* [TASK ITEM]: Give again, word for word, every line below from the one that has "This screenshot has height=475, width=453." through the one that has "Image resolution: width=1316", both included, and no others.

* [DATA]:
******************************
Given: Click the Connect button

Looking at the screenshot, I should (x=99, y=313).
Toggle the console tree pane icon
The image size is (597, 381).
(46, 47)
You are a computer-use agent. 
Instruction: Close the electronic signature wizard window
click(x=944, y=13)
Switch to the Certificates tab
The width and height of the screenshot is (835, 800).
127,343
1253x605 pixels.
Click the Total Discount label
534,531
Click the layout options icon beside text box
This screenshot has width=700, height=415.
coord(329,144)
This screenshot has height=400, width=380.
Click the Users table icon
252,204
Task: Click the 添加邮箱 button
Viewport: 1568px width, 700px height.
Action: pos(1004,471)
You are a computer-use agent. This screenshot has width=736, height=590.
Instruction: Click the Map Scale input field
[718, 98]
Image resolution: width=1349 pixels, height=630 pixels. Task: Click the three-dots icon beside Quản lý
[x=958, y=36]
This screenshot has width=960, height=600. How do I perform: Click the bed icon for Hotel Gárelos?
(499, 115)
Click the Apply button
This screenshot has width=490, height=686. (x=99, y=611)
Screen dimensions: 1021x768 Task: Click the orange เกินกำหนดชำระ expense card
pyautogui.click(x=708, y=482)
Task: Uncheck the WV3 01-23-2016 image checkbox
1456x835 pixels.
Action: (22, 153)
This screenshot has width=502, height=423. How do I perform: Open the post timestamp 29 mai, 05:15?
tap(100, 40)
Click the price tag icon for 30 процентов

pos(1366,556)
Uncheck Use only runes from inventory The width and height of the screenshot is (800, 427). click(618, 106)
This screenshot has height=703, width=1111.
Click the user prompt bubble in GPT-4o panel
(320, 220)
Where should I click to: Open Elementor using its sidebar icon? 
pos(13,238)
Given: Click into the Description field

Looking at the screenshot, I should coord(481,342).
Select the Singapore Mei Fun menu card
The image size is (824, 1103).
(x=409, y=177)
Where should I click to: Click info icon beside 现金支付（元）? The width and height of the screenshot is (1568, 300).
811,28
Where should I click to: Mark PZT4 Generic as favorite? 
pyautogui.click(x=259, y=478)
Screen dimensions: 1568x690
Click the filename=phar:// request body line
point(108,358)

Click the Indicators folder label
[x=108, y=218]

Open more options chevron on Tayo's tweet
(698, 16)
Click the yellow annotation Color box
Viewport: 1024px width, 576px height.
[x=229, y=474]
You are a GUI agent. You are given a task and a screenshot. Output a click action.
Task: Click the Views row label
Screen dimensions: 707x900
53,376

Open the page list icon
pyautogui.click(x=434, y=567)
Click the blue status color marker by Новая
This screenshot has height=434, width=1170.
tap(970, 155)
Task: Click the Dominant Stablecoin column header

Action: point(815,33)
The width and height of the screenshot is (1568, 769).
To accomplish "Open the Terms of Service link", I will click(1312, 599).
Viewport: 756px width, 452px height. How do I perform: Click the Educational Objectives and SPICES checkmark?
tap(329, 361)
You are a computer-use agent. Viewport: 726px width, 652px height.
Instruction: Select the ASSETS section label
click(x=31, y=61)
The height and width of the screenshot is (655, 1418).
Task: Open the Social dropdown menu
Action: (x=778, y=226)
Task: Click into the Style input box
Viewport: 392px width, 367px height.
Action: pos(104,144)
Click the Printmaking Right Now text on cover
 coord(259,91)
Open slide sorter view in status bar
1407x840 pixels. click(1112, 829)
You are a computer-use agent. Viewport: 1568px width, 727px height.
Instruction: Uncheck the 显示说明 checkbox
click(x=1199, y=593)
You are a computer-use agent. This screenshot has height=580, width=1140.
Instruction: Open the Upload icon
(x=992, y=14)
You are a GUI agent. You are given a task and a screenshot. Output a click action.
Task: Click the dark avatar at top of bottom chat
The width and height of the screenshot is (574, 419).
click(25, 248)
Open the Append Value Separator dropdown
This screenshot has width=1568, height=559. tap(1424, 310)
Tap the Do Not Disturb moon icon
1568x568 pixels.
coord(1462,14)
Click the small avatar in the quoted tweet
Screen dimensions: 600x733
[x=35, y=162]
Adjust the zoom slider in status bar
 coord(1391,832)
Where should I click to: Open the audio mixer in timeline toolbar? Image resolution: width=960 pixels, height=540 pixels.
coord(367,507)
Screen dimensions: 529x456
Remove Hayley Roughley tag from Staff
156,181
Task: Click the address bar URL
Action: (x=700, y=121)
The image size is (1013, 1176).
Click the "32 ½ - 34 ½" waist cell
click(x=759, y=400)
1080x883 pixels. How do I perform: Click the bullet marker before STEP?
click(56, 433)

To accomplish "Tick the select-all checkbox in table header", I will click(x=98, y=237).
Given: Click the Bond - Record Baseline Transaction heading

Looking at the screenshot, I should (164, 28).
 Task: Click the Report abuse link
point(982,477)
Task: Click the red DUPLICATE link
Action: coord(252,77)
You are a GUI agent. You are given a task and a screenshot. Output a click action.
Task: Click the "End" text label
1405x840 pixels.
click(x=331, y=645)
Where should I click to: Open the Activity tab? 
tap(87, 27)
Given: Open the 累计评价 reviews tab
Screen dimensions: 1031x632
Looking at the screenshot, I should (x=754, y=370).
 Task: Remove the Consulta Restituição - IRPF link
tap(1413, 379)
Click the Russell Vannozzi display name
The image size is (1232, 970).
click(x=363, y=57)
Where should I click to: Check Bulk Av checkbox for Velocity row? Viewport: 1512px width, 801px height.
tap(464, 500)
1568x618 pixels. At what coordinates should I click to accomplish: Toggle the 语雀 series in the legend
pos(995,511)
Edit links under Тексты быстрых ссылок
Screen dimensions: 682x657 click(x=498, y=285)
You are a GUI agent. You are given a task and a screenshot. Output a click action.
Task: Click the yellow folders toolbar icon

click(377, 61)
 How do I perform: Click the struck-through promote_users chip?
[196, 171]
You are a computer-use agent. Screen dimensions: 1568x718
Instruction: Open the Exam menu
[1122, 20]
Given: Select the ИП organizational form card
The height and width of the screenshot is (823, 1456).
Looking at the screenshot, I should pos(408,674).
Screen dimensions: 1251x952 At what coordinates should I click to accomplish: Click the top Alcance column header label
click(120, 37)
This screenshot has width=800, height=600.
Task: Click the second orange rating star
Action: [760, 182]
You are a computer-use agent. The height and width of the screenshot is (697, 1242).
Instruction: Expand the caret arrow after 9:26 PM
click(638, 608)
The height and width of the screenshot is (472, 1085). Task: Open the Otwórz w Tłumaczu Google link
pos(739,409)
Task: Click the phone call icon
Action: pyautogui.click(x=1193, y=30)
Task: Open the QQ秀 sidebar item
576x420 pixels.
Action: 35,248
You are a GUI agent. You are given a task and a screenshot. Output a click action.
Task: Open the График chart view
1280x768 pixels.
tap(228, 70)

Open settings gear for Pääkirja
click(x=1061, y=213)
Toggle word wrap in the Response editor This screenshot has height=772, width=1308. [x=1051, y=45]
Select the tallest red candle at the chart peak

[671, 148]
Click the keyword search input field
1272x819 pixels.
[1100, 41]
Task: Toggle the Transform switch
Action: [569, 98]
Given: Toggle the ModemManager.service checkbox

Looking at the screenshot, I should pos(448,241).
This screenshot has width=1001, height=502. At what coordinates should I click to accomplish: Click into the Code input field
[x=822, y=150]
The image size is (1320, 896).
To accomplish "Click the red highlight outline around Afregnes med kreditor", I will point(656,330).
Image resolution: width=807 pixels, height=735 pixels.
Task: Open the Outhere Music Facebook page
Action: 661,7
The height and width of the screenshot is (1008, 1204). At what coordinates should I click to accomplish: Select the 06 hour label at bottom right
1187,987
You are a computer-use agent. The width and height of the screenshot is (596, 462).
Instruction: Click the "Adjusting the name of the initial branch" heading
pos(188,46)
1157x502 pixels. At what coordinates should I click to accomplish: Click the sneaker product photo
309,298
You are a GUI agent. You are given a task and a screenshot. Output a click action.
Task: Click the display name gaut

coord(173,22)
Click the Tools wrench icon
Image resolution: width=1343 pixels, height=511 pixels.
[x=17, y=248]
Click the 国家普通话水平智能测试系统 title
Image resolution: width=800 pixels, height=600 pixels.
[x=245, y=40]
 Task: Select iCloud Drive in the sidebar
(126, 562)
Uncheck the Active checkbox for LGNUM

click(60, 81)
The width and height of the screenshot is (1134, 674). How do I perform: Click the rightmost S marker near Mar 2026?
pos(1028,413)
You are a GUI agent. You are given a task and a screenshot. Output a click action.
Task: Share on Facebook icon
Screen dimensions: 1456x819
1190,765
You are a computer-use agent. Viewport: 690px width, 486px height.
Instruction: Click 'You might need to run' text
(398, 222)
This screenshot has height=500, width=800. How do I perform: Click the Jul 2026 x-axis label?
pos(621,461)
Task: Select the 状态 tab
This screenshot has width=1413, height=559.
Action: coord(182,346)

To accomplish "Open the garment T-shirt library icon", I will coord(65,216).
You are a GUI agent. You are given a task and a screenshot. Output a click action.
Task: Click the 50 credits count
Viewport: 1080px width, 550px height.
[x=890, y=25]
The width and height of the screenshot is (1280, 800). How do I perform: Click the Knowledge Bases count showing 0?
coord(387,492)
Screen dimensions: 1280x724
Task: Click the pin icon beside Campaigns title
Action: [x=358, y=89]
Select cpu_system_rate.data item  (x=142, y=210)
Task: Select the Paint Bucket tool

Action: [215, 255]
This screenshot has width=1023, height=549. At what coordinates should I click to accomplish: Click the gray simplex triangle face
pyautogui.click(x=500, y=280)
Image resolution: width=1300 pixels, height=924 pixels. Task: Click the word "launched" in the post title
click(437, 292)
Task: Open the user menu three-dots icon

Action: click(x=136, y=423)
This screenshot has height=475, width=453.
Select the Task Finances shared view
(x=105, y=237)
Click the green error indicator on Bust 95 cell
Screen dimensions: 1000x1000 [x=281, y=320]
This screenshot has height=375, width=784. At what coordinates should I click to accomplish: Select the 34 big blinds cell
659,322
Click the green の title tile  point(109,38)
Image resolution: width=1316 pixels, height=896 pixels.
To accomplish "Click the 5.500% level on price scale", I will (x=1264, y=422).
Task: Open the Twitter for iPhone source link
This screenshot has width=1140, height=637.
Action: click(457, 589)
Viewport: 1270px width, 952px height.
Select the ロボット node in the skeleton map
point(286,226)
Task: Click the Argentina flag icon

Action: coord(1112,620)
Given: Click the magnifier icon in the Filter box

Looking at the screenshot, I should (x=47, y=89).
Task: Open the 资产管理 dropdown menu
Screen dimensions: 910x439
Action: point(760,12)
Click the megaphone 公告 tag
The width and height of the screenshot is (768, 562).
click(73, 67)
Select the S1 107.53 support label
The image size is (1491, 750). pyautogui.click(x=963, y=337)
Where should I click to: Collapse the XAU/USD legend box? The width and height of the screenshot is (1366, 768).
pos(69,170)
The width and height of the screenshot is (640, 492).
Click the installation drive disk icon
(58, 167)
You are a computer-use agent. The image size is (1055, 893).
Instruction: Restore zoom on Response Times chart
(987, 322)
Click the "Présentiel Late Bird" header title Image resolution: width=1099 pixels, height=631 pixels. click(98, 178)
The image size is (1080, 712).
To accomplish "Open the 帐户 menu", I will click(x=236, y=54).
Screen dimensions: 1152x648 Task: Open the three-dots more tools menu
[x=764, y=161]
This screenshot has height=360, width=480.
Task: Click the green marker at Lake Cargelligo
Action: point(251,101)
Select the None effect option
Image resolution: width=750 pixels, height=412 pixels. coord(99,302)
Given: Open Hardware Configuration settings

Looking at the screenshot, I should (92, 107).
******************************
* [REPLY]:
This screenshot has height=475, width=453.
Select the Task Finances shared view
(x=105, y=237)
Click the green error indicator on Bust 95 cell
Screen dimensions: 1000x1000 [x=281, y=320]
This screenshot has height=375, width=784. At what coordinates should I click to accomplish: Select the 34 big blinds cell
659,322
Click the green の title tile  point(109,38)
Image resolution: width=1316 pixels, height=896 pixels.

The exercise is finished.